December 3, 2020  | 
Upset aged couple after a quarrel

{4 minutes to read} The other day a friend told me about a conflict she was having with another person and how that person behaved towards her. While the other person’s actions were pretty awful, there was something in the back story she described that made me think there was a misunderstanding and possibly an incorrect assumption of the other person’s motives.

To my friend, the other person was acting spitefully and just being mean spirited. I gingerly brought up the possibility that maybe the other person was actually feeling hurt and left out. My friend was understandably reacting to the bad behavior. But when she took the time to consider this different motive, the insight was helpful to her in terms of being able to move past the incident and lose some of her anger, even though she still did not condone the other person’s actions.

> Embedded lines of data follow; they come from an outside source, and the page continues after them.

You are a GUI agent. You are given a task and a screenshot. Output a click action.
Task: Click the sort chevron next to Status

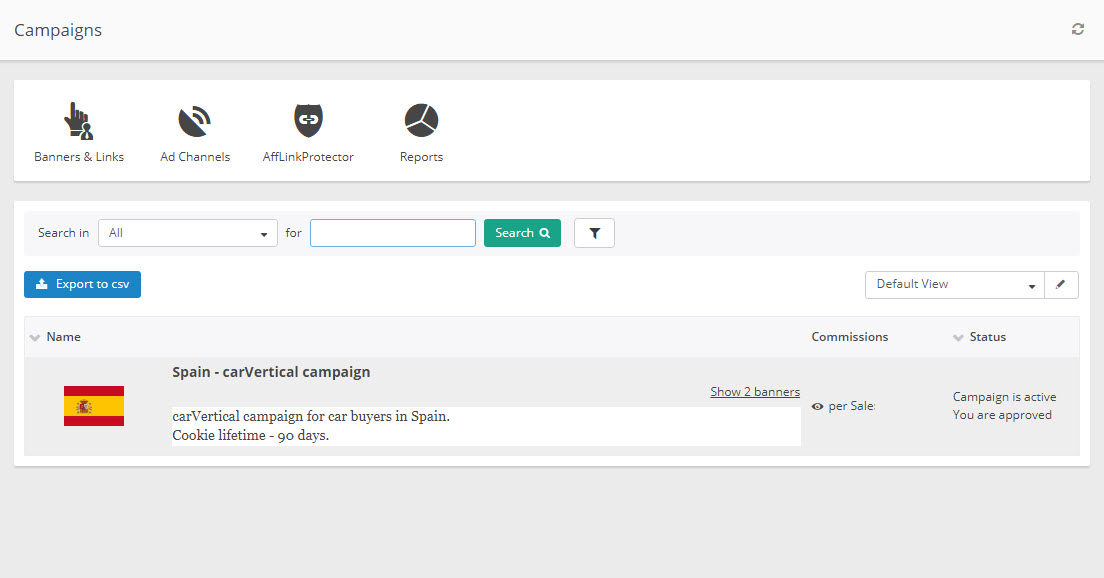tap(958, 338)
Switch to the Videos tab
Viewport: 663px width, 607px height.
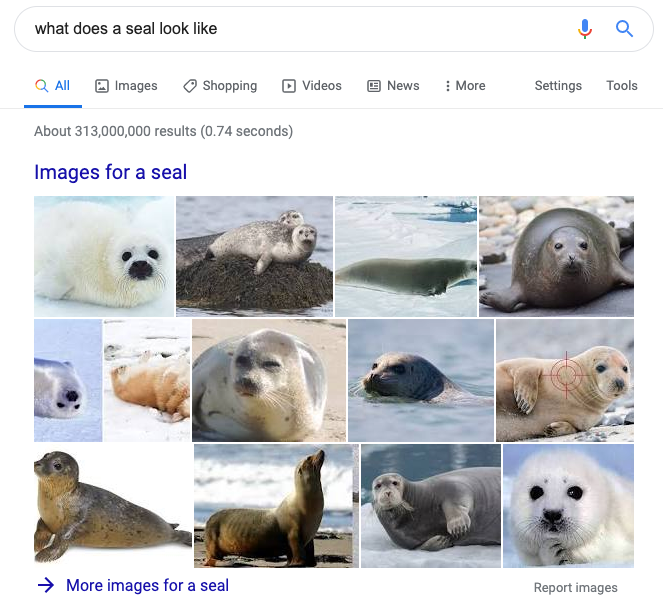pos(312,86)
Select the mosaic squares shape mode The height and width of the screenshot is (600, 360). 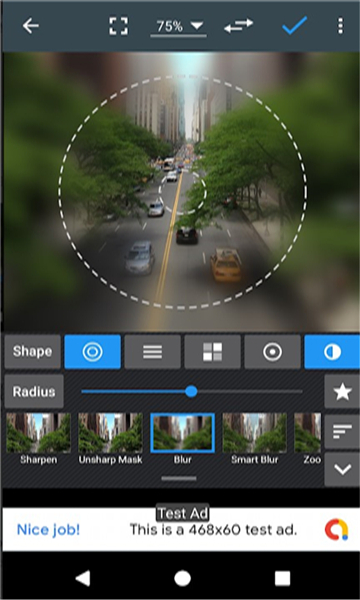click(212, 352)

In mediation, I see the positive effects of understanding, as well as the negative effects of refusing to try to understand the other party.

The other person’s motivation may not be what you assume.

With the very high emotions that arise in a divorce mediation, it is natural to ascribe a bad motive to someone who has hurt you:

They want the china just because I want the china, and they don’t want me to have it.

By asking why they want the china and really focusing on the answer, you may learn that it is because when they were growing up, on holidays their family never had anything as grand as that china, so it has special meaning to them. That doesn’t mean you have to give up the china, especially if you have an equally fond memory that leads you to want it as well. But without the negative assumption about their motivation, it makes it easier, or at least less resentful, to attempt a compromise.

Understanding doesn’t mean that you forgive the other person.

Forgiveness is hard. It can take time and may not be attainable. Understanding is a first step, and even if it’s the only step, understanding can help lead to the resolution of your separation which is your primary goal.

Understanding doesn’t mean that you agree with the other person.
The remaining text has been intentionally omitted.